Rusya Dışişleri Bakan Yardımcısı Aleksandr Pankin, Asya-Pasifik Ekonomik İşbirliği Örgütü (APEC) toplantısında önemli açıklamalarda bulundu. Bu toplantıda, APEC üyesi ülkelerin dışişleri ve ticaret bakanları bir araya geldi. Pankin, Endonezya, Malezya ve Tayland’ın BRICS (Brezilya, Rusya, Hindistan, Çin ve Güney Afrika) ülkeleri arasında yer aldığını belirtti. Bu durum, BRICS’in uluslararası alandaki etkisini genişletme çabalarının bir parçası olarak yorumlandı.
Pankin, Kazan’da düzenlenen BRICS zirvesine de değinerek, bu zirvenin dünya genelinde adil bir dünya düzeni kurma, küresel kurumlarda reform yapma ve eşitlikçi ekonomik bağlar tesis etme arzusunun altını çizdi. Bu toplantılar, küresel işbirliği ve dayanışma açısından önemli bir zemin oluşturmasına katkıda bulunuyor.

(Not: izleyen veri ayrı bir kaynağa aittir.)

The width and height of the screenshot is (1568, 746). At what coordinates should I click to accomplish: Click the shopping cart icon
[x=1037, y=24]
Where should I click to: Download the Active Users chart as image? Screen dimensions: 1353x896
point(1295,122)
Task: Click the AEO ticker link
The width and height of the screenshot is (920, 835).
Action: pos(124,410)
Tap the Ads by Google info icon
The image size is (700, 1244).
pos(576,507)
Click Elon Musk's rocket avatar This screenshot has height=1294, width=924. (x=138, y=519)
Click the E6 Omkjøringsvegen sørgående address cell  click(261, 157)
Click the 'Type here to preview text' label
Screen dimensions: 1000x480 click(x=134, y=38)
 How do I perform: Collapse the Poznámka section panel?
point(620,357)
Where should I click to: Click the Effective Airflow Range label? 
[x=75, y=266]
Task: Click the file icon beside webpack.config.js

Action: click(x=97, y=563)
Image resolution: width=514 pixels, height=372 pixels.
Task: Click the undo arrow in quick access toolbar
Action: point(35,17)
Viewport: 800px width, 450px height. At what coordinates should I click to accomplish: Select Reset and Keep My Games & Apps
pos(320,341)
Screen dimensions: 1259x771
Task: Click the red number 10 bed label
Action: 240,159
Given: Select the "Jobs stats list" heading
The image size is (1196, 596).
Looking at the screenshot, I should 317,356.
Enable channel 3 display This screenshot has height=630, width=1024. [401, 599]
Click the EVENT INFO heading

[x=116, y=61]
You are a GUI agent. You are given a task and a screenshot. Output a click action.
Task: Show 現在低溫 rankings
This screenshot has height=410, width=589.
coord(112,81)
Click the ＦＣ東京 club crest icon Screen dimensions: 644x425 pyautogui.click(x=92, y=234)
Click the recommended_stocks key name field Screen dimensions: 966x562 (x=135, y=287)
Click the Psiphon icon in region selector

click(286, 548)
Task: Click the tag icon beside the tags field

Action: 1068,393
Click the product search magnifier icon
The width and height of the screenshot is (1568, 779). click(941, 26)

Ayrıca, Pankin, BRICS ülkeleri arasında ticaret, yatırım, yapay zeka, enerji, iklim değişikliği ve lojistik alanlarında önemli bir anlaşma paketi imzalandığını belirtti. Bu gelişmeler, BRICS ülkelerinin yeniden şekillenen dünya ekonomik düzeninde daha etkin bir rol oynamak istediğini gösteriyor. Pankin, APEC’teki ortak ülkelerin, yani Endonezya, Malezya ve Tayland’ın BRICS’in yeni ortakları haline geldiğini vurguladı.
Bu bağlamda, BRICS, yalnızca ekonomik işbirliği değil, aynı zamanda siyasi diyalog ve kültürel etkileşim alanlarında da genişlemeye yönelik adımlar atıyor. Pankin’in açıklamaları, APEC ülkeleri ile BRICS arasındaki ilişkilerin derinleşeceğine dair önemli bir işaret olarak değerlendiriliyor. Bu tür uluslararası toplantılar, ülkelerin birbirleriyle olan diplomatik ve ekonomik ilişkilerini pekiştirmekte kritik bir rol oynuyor.
Sonuç olarak, Rusya Dışişleri Bakan Yardımcısı Aleksandr Pankin’in yaptığı bu önemli açıklamalar, BRICS’in Asya-Pasifik bölgesindeki büyümekte olan etkisini ve ortaklıklarını güçlendirmeye yönelik stratejik adımlarını gözler önüne seriyor. Endonezya, Malezya ve Tayland’ın BRICS ile olan yeni ilişkileri, küresel ekonomik dengeleri değiştirme potansiyeline sahip bir dönüşüm sürecinin başlangıcını işaret ediyor. Bu tür uluslararası işbirlikleri, önümüzdeki dönemlerde küresel dinamiklerin nasıl şekilleneceği konusunda da büyük bir etki yaratabilir.